The S&P/TSX Composite Index was down seven points in mid-afternoon trading on June 16. Short interest has stirred in North American markets in the spring after a year-long bull run. Stocks have performed well after the March 2020 market pullback, as investors were spooked by the beginning of the COVID-19 pandemic. However, historic government intervention and continued monetary stimulus has kept markets frothy. Today, I want to look at three TSX stocks that are being targeted by short-sellers right now. There has been a shake up from the short interest we saw in early February.
This top insurance stock is one of the most shorted on the Canadian market
Sun Life (TSX:SLF)(NYSE:SLF) is a Toronto-based insurance and financial services company. Its shares have climbed 12% in 2021 as of close on June 16. The stock is up 27% from the prior year.
In February, I’d discussed why Sun Life offered solid value on the TSX. Fast forward to the middle of June, and Sun Life is one of the most shorted stocks on the Canadian market. Shares of Sun Life hit technically overbought territory in early May. However, since then, it had retreated to threaten oversold levels. Moreover, it still boasts a favourable price-to-earnings (P/E) ratio of 12.
This TSX stock still offers solid value and a 3.4% dividend yield. I’m not letting the short interest scare me away from this promising insurance-focused equity.
A red-hot TSX stock that has a bullseye on its back
Suncor (TSX:SU)(NYSE:SU) is a Calgary-based integrated energy company — one of the true heavy hitters in Canada. This TSX stock has increased 44% in 2021. It has climbed on the back of improved oil and gas prices, which have powered inflation in Canada this year.

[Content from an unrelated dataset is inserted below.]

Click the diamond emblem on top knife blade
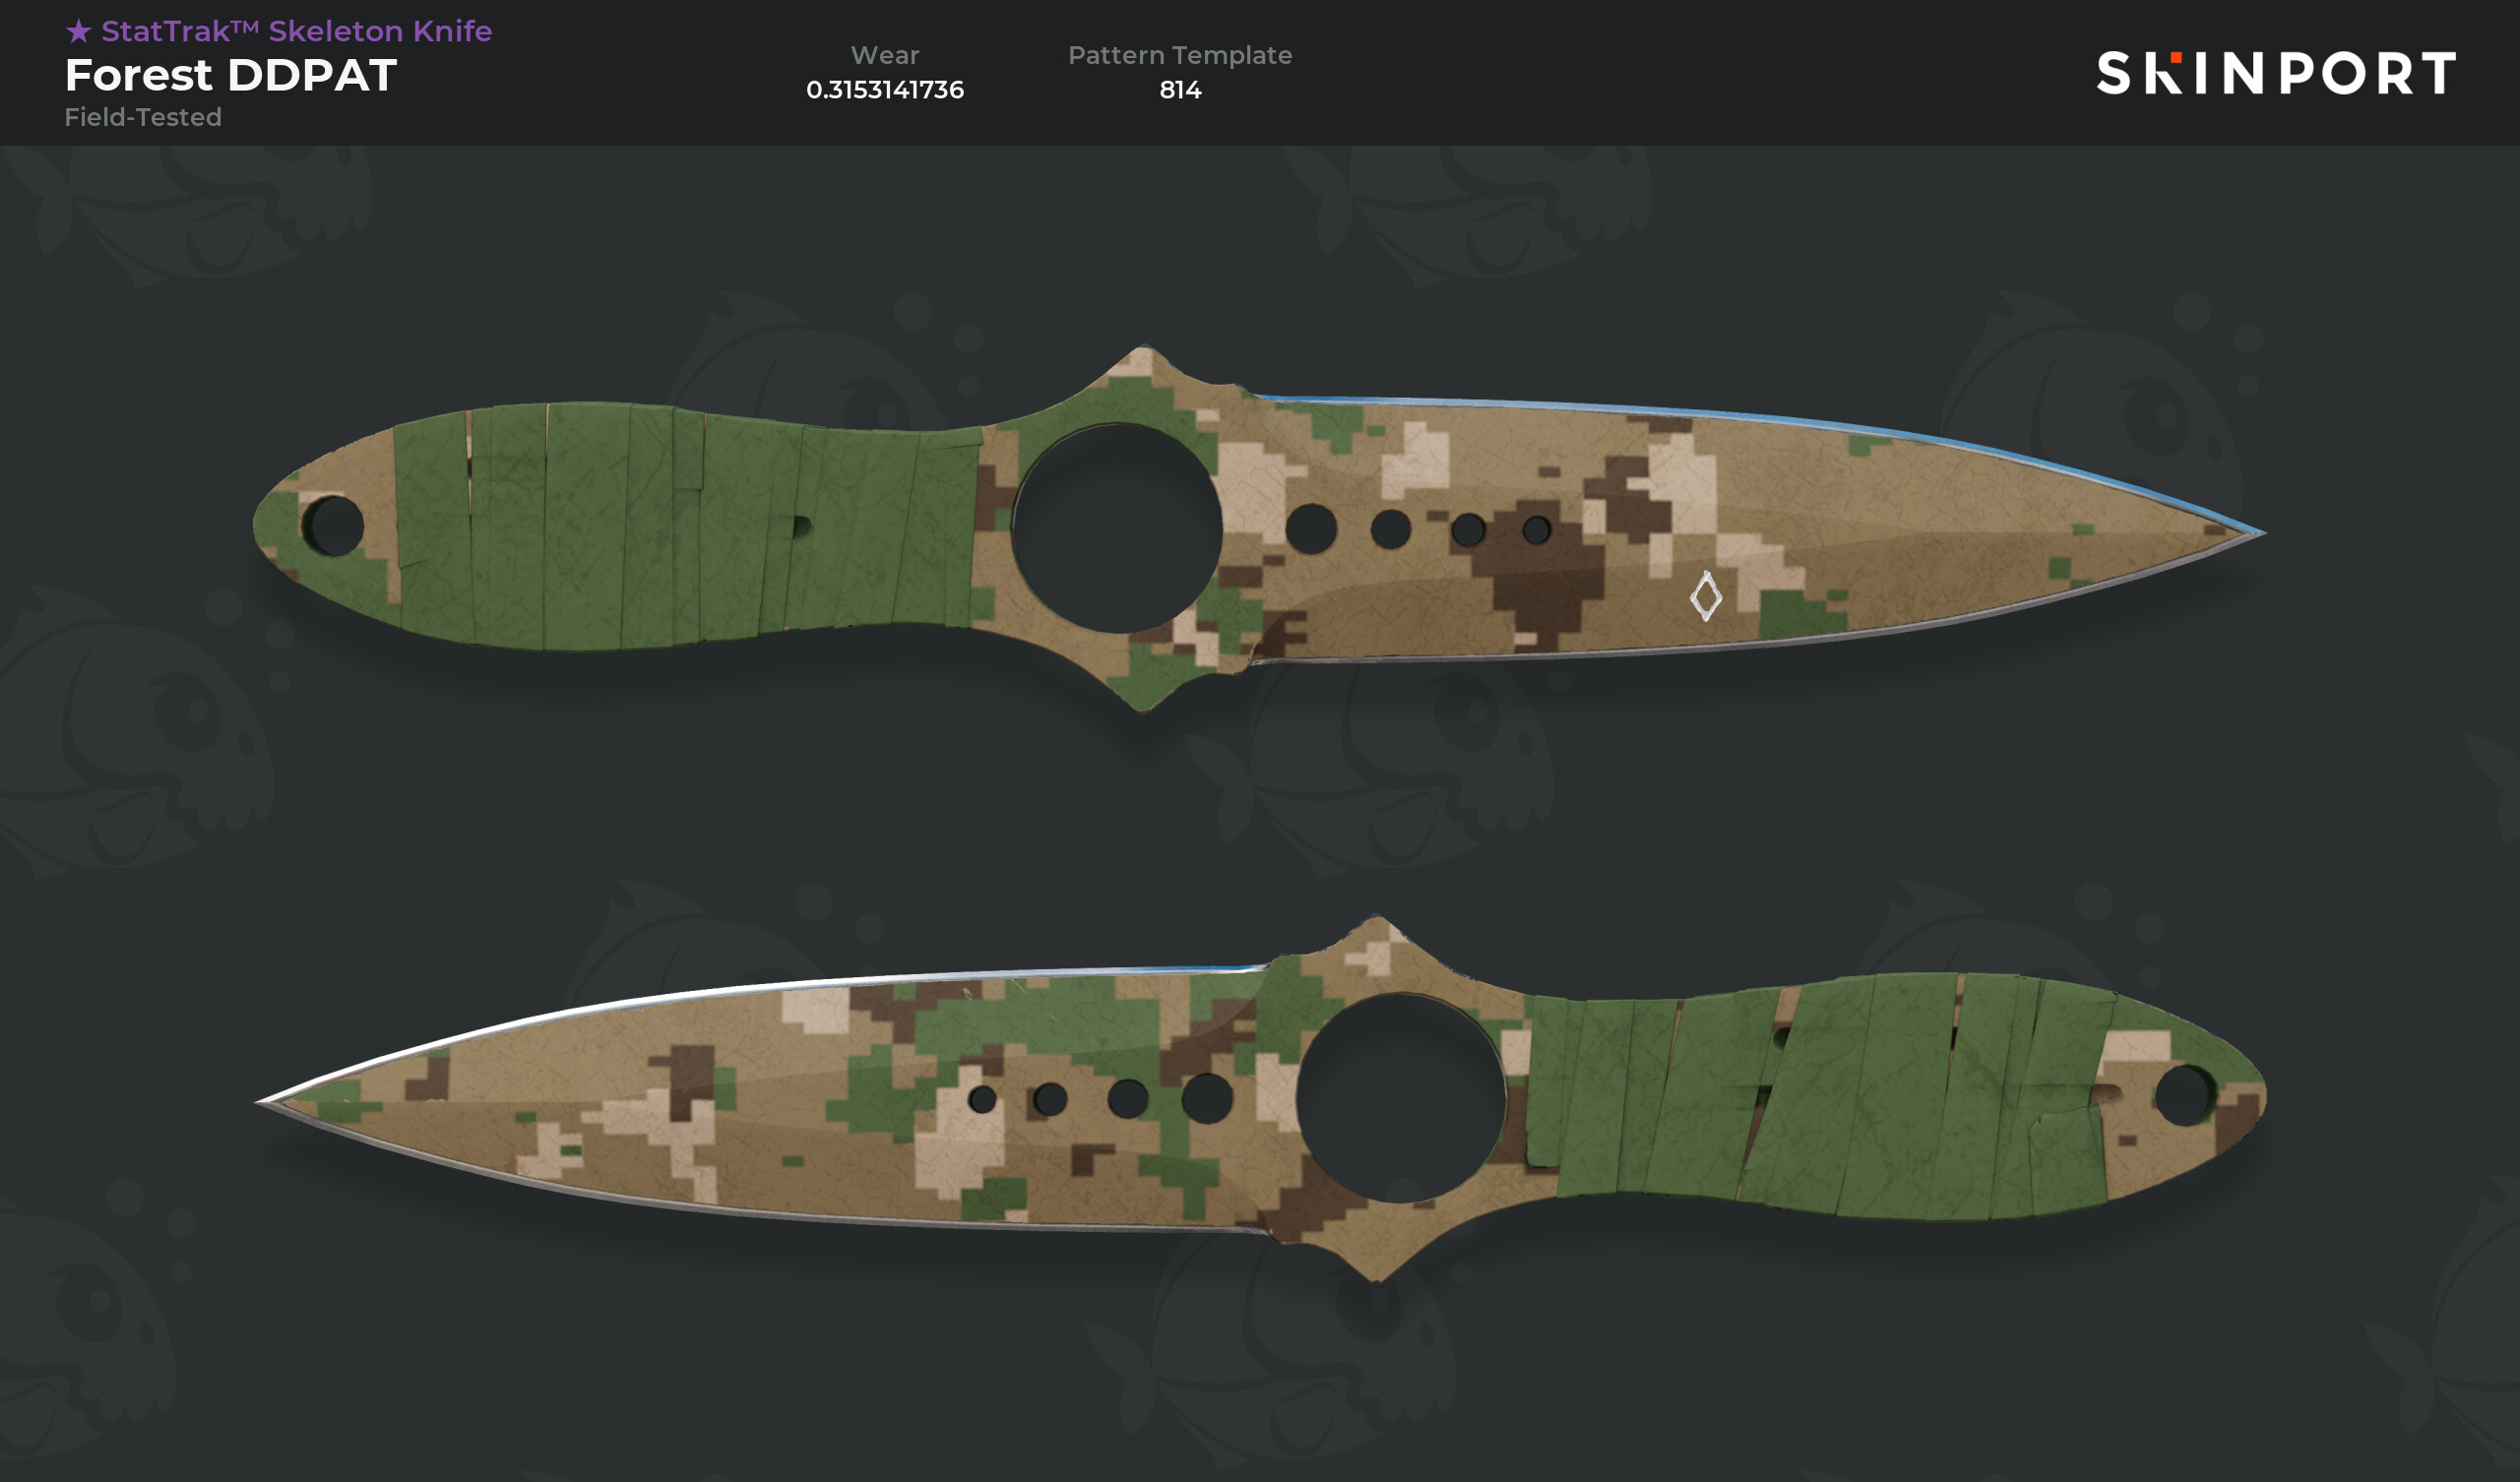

Regardless, its hot streak has apparently attracted short interest in the late spring. There are some justifications for this outlook. Suncor’s P/E ratio is way out of whack, as it just managed to claw its way back to profitability in the first quarter of 2021. Moreover, it last had an RSI of 65. It has hovered just below or above overbought levels for the entire month of June.

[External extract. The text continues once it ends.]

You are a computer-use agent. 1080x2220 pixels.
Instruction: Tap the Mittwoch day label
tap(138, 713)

Still, this TSX stock is well positioned to benefit from a resurgent oil and gas sector. I’m still bullish on Suncor today.
One more shorted TSX stock to watch today
TD Bank (TSX:TD)(NYSE:TD) is the last TSX stock that has attracted major short interest at the time of this writing. It is the second-largest financial institution in Canada. This TSX stock is up 22% in the year-to-date period. Its shares are up 41% from the prior year.

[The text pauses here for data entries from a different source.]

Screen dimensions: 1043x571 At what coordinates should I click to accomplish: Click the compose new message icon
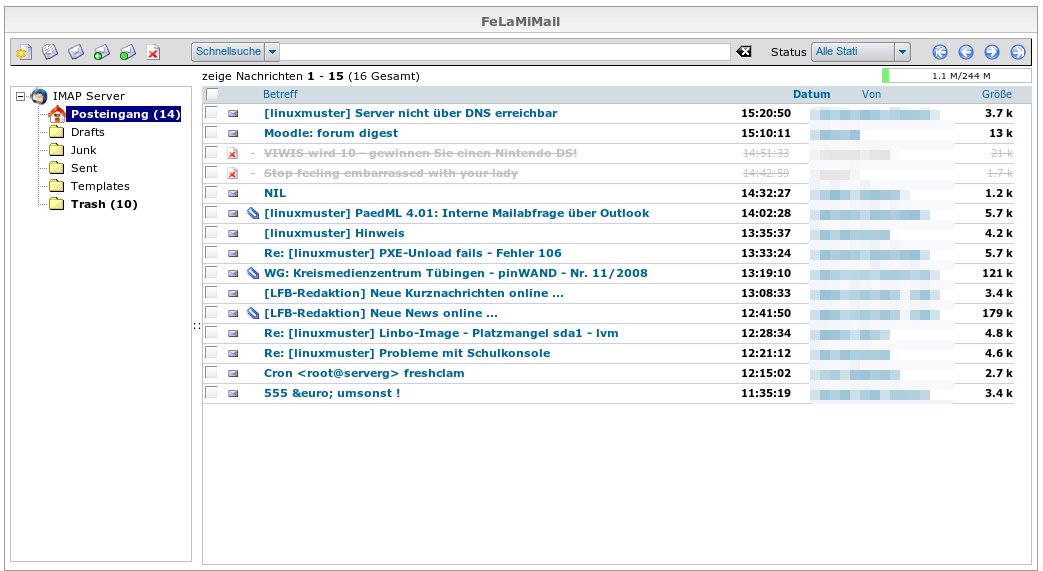tap(21, 52)
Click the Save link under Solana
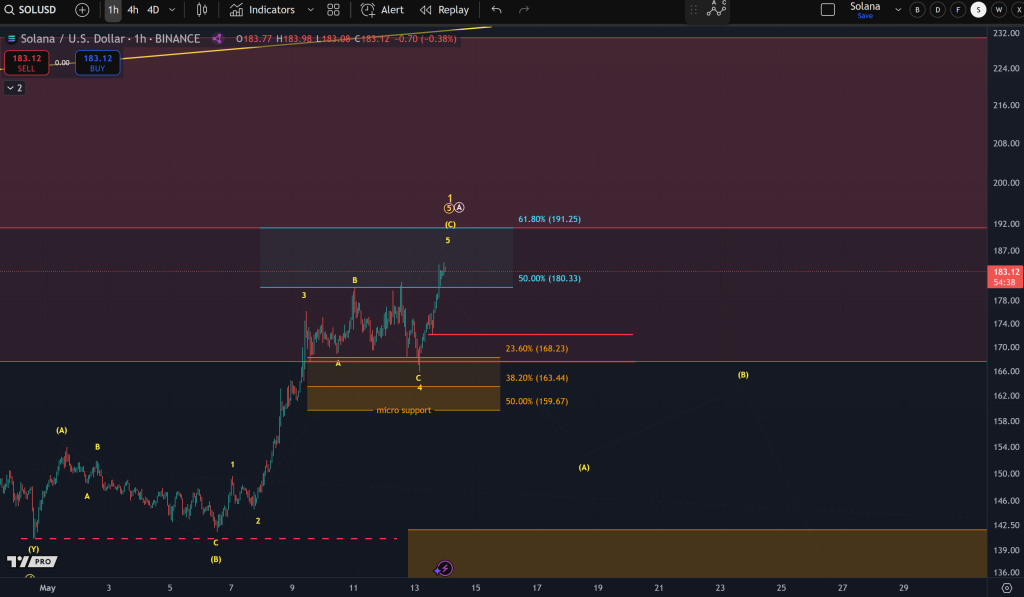 tap(864, 16)
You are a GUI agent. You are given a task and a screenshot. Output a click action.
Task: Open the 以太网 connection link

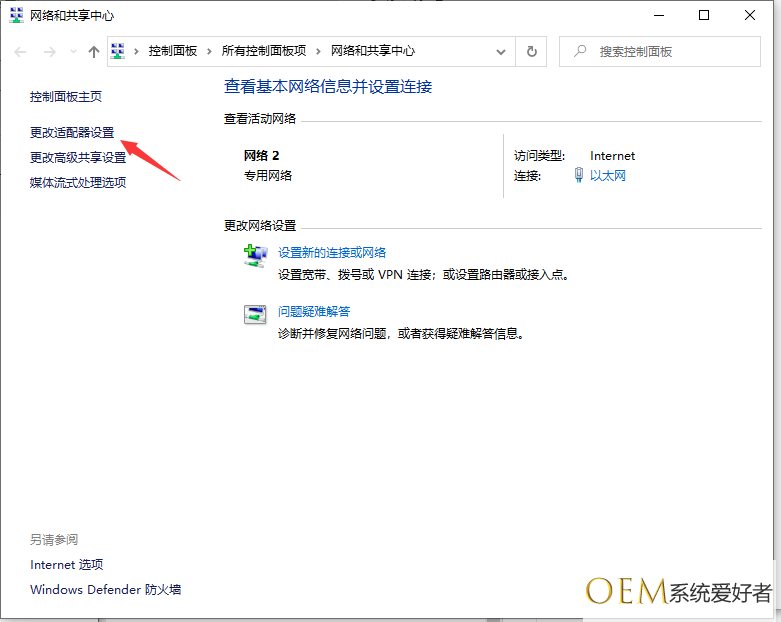point(608,176)
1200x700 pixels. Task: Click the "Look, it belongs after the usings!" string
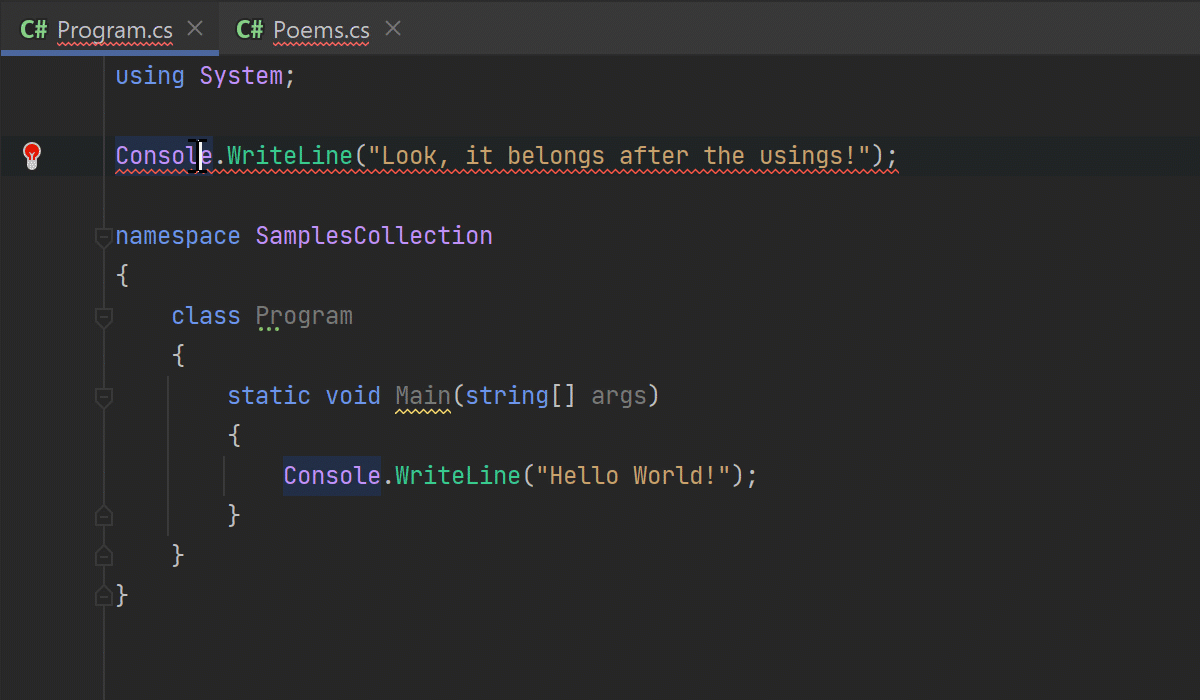620,156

Canadian banks have put together a strong first half of fiscal 2021. The reopening economy is expected to have a continued positive impact on results. Is the short interest in this TSX stock justified?
Shares of TD Bank last had a favourable P/E ratio of 11. The TSX stock jumped into technically overbought territory after releasing its Q2 2021 results in late May. However, it has since taken a breather. I still like bank stocks as we look ahead to what should be a promising Canadian summer when it comes to the economic rebound.